Scan the data below for lines holding the word "computer", and copy each line found.
○ ○ ○ ○ ○
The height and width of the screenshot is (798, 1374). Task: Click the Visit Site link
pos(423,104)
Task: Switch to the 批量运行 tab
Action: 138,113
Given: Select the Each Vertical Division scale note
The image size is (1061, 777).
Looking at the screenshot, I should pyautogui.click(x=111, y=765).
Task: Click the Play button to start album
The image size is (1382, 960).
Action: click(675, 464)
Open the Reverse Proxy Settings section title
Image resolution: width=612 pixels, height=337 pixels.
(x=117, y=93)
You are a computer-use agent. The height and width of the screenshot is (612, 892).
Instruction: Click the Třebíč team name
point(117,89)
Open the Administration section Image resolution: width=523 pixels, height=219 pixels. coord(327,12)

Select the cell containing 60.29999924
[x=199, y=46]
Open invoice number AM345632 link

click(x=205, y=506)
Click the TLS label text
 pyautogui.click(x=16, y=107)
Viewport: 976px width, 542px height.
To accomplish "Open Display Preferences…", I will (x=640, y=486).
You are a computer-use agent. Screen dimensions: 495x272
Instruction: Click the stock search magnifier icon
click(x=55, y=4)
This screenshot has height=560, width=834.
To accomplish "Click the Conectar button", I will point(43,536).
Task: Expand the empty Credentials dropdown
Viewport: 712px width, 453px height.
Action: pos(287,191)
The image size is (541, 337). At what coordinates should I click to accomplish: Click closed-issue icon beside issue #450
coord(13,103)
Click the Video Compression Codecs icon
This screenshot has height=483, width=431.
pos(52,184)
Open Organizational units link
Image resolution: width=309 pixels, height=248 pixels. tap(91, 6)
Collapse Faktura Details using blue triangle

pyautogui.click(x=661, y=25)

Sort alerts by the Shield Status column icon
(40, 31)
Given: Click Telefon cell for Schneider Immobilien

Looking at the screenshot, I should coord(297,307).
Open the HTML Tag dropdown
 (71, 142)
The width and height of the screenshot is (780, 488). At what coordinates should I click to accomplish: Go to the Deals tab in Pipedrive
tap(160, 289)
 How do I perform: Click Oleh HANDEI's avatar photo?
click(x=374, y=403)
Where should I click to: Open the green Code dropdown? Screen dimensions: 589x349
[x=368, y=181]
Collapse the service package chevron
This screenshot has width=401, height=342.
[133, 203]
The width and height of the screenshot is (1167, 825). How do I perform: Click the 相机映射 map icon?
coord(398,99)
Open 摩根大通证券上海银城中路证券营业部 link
○ ○ ○ ○ ○
◆ **SOLUTION FOR THIS PROBLEM**:
You are a computer-use agent. The height and width of the screenshot is (612, 892).
You are a computer-use agent. Screen dimensions: 495x272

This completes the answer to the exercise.